L’intégralité de l’article est disponible dans le numéro 26 des Cahiers de la Sécurité paru en mars 2014.
http://www.cahiersdelasecurite.fr/

(1) Charles Tilly,Coercion, Capital and European States ; 900 -1990 ; Blackwell, Oxford ; 1990.
(2) Timothy Mitchell, Carbon Democracy. Le pouvoir politique à l’ère du pétrole ; pour l’édition française, La Découverte ; 2013.
(3) Bertrand de Jouvenel, Du Pouvoir, et plus particulièrement les chapitres 8 : De la concurrence politique où l’on trouvera une analyse sur « progrès du pouvoir et progrès de la guerre, progrès de la guerre, progrès du pouvoir » et le chapitre 9 : Le pouvoir devant la cellule capitaliste. Hachette ;1972 pour la première édition.

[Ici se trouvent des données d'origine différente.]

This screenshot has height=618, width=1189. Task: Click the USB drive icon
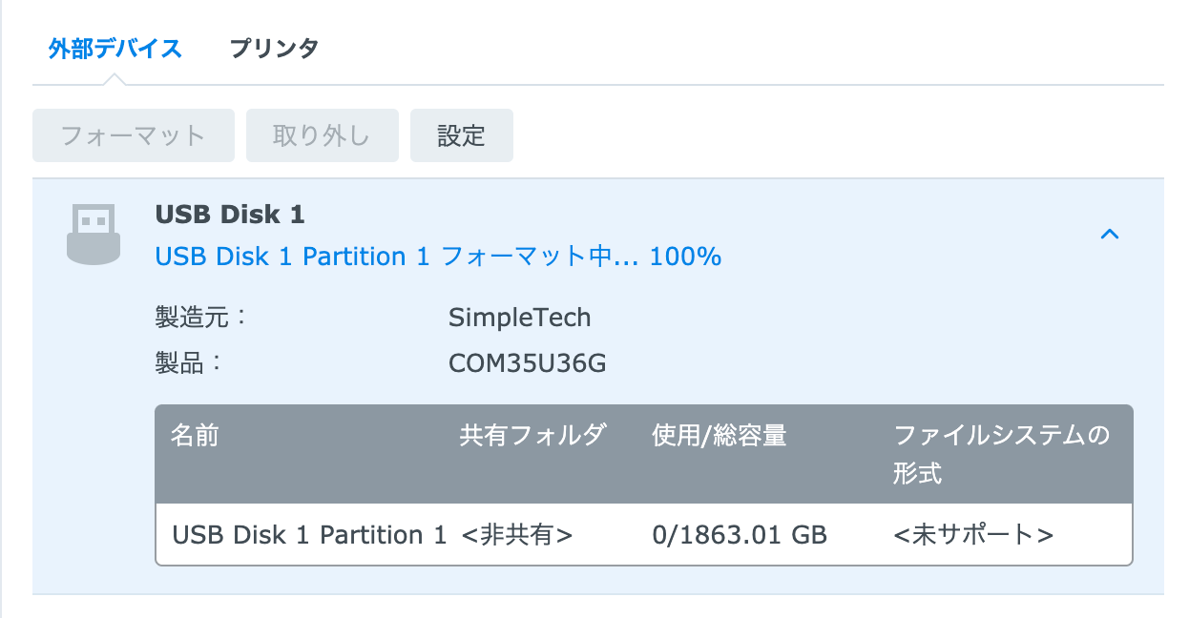(x=94, y=234)
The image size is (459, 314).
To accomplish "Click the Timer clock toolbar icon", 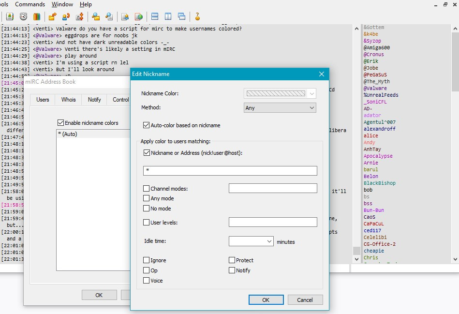I will point(23,16).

(4) Jaron Lanier ; Who owns the future (Qui possède le futur ?) ; Simon &Schuster ; 2013. L’analyse de ce spécialiste de l’Internet est que nous sommes en train de vivre deux tendances contradictoires : celle de la décentralisation du pouvoir permise par des réseaux dont la granulométrie est de plus en plus fine et une centralisation de la richesse permise grâce à ces mêmes réseaux qui la font converger et surtout qui monétise des informations livrées gratuitement par les utilisateurs. La question essentielle ne concerne pas la liberté d’accès à l’information mais de savoir qui utilise et comment les informations massivement collectées sont utilisées.